Deep Learning, GPUs, and NVIDIA: A Brief Overview

To get terminology straight, ‘machine learning,’ or the even more generic term ‘AI’ is sometimes used interchangeably for ‘deep learning.’ Technically, they each refer to different things, with ML being a subset of AI, and DL being a subset of ML.


Picture from Intel

DL acquires its name from ‘deep neural networks,’ which are ultimately designed to recognize patterns in data, produce a related prediction, receive feedback on the prediction’s accuracy, and then adjust itself based on the feedback. When the feedback is based on an expected known output, this is ‘supervised learning.’ The computations occur on ‘nodes’, which are organized into ‘layers’: the original input data is first handled by the ‘input layer’ and the ‘output layer’ pushes out data that represents the model’s prediction. Any layers between those two are referred to as ‘hidden layers,’ of which deep neural networks have many hidden layers; originally, ‘deep’ meant having more than one hidden layer.

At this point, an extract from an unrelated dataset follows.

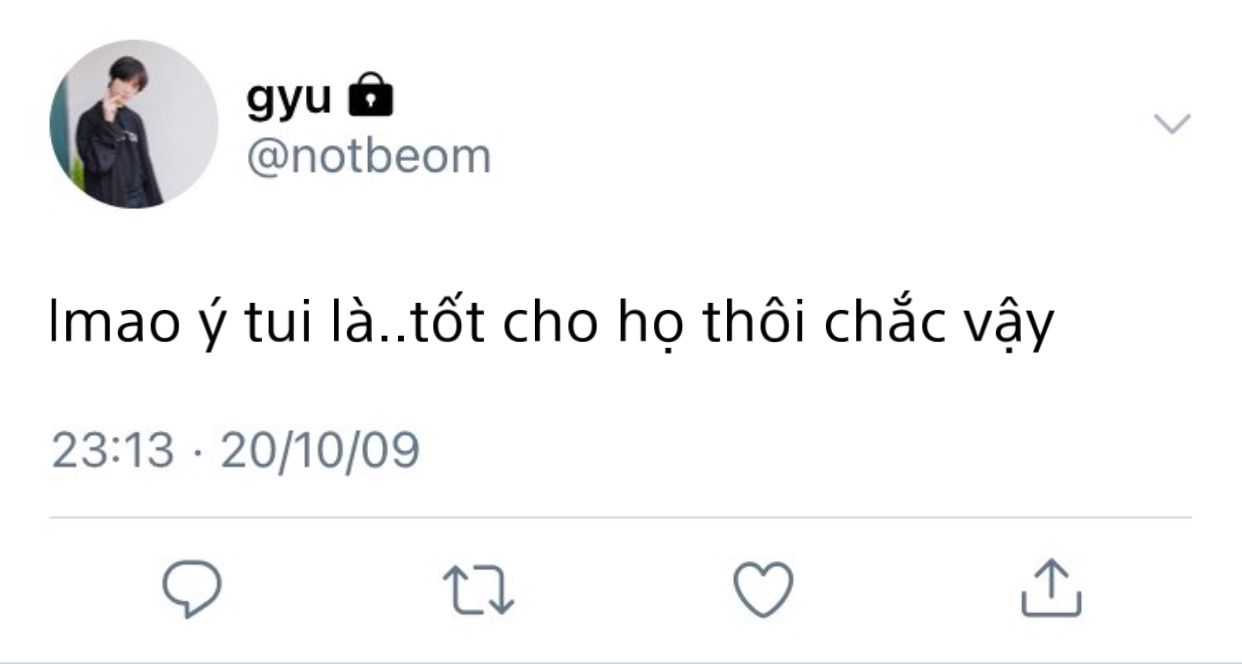Click the 23:13 time stamp
This screenshot has height=664, width=1242.
click(x=112, y=451)
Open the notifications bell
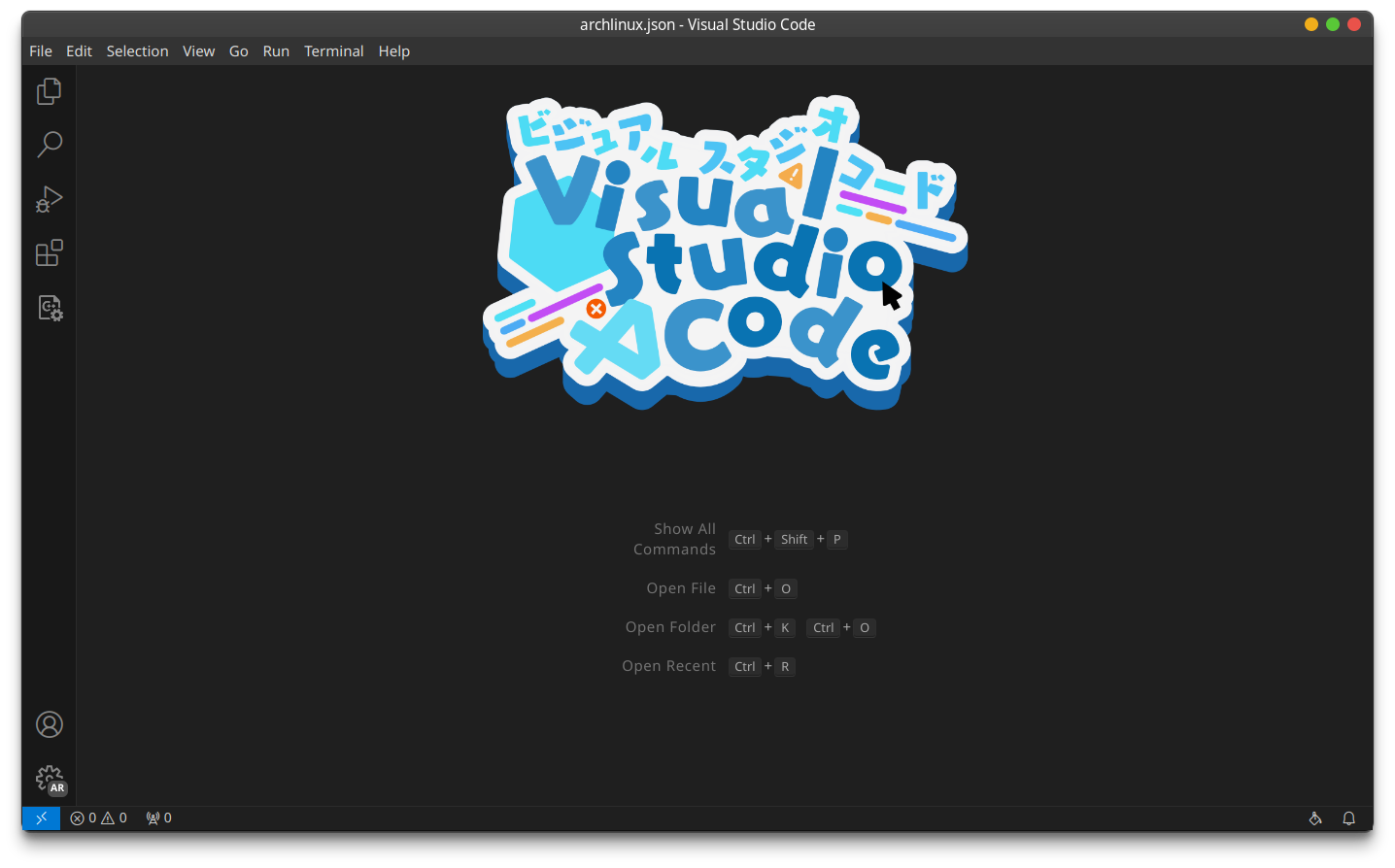 (x=1348, y=818)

Images from DeepLearning4J

These hidden layers can operate in a hierarchy of increasing abstraction so that they can extract and distinguish non-linear features even from complicated input data. A standard example is in image recognition, where initial layers look for certain edges or shapes, which inform later layers that look for noses and eyes, and layers after that might look for faces. The final layers combine all this data to make a classification.

As input data progresses forward through the model, calculations include special internal parameters (weights). At the end, a loss function is produced, representing the error between the model’s prediction and the correct value. This error information is then used in running the model in reverse to calculate weight adjustments that will improve the model’s prediction. The weights are then updated. This sequence of a forward and backward pass (or backpropagation) comprises a single training iteration.

For inferencing, the process naturally excludes a backward pass and ultimately requires less computational intensity than training the model in the first place. In that sense, inferencing also has less need for higher precisions like FP32, and models can be appropriately pruned and optimized for deployment on particular devices. However, inferencing devices become much more sensitive to latency, cost, and power consumption, especially if on the edge.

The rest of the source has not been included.